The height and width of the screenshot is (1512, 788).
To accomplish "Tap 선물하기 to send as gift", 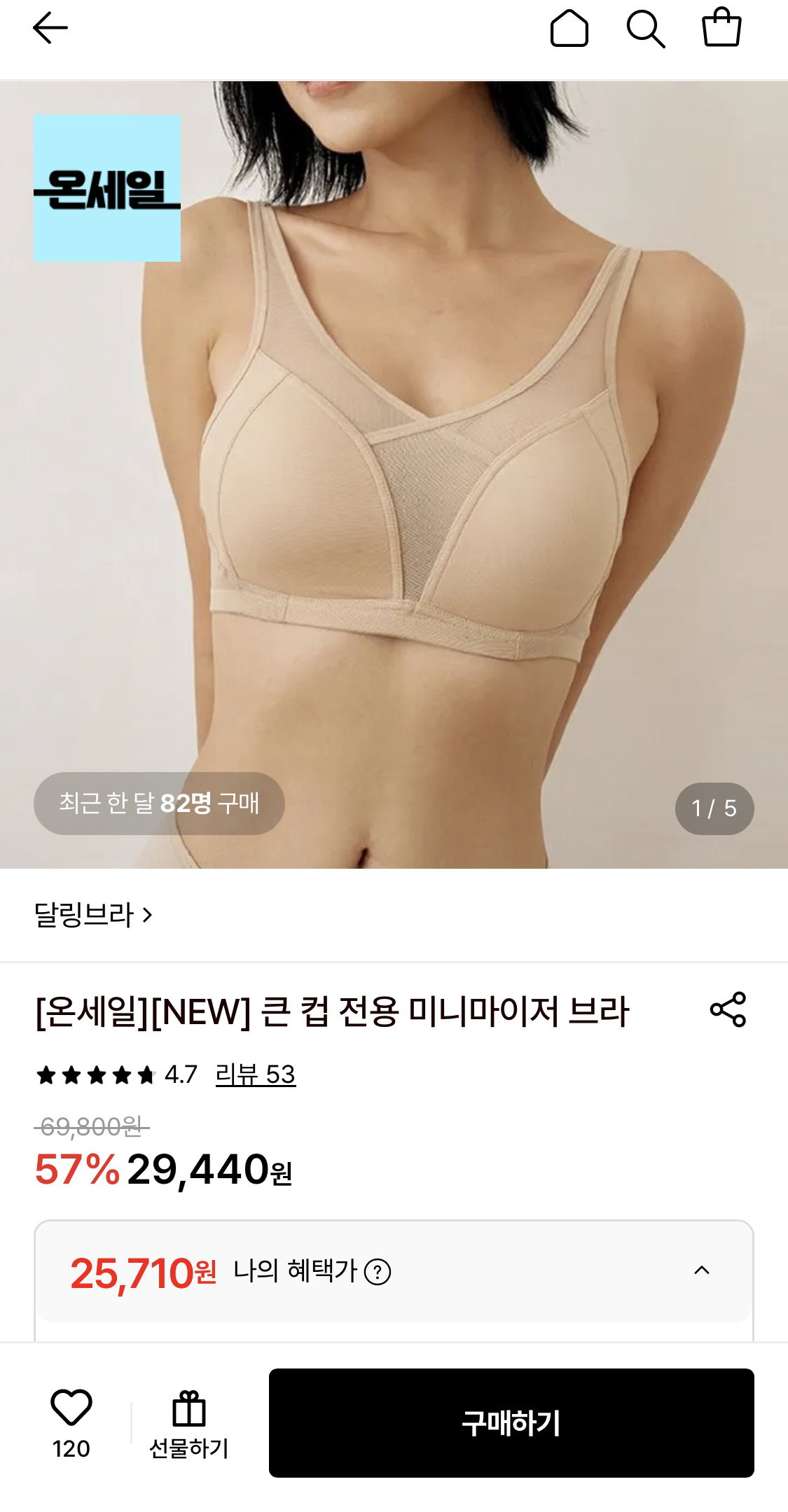I will (189, 1424).
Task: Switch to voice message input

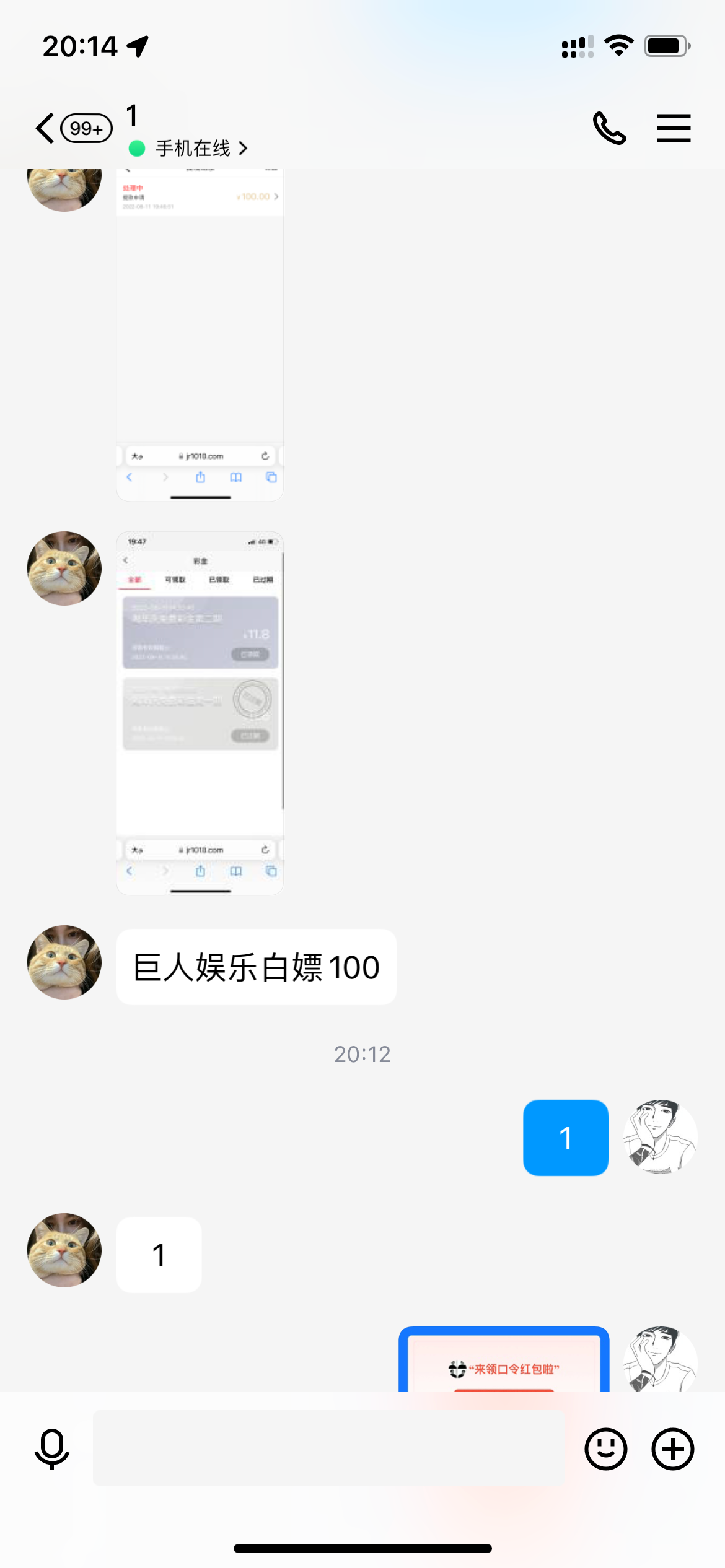Action: click(x=52, y=1449)
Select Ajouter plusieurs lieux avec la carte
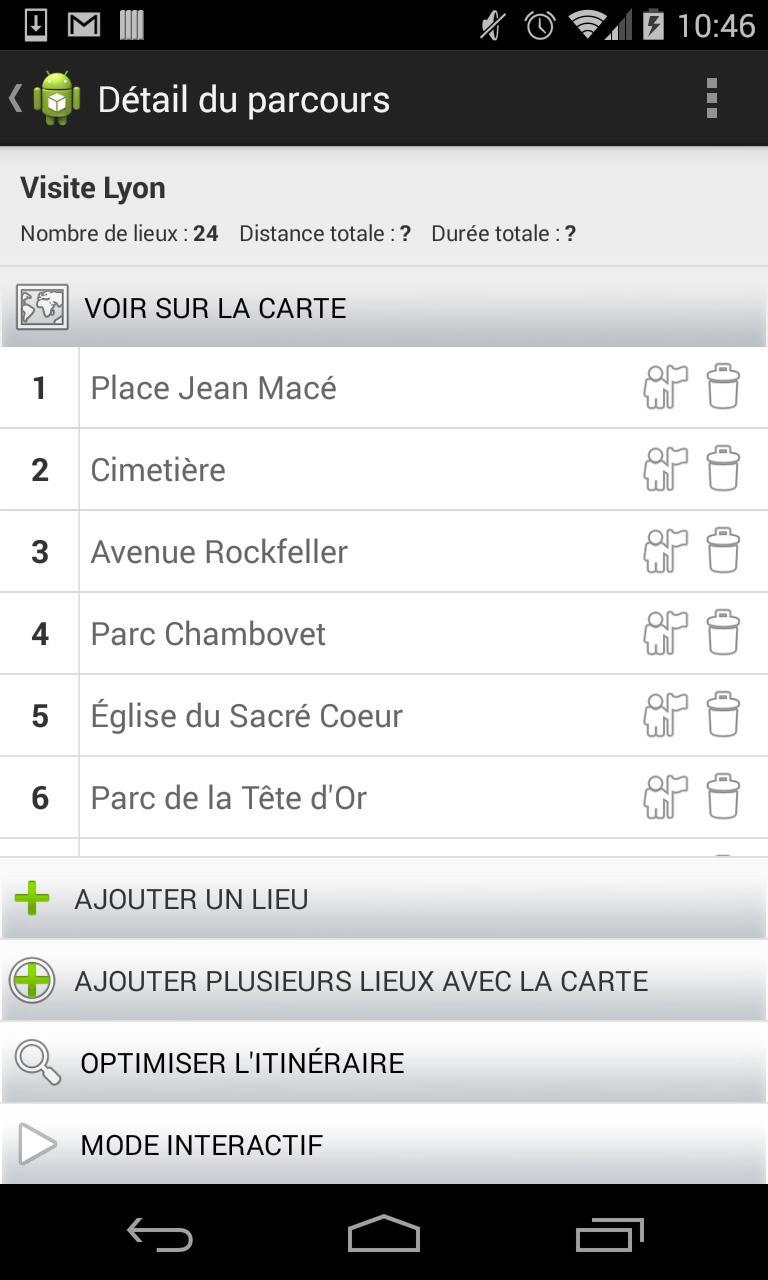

===============

— Short problem —
Retype every line of the entries from the one containing "Task: Switch to voice message input" through the end, both ends included, and leave the pictures out.

— Completed exercise —
Task: Switch to voice message input

Action: click(x=52, y=1449)
Select Ajouter plusieurs lieux avec la carte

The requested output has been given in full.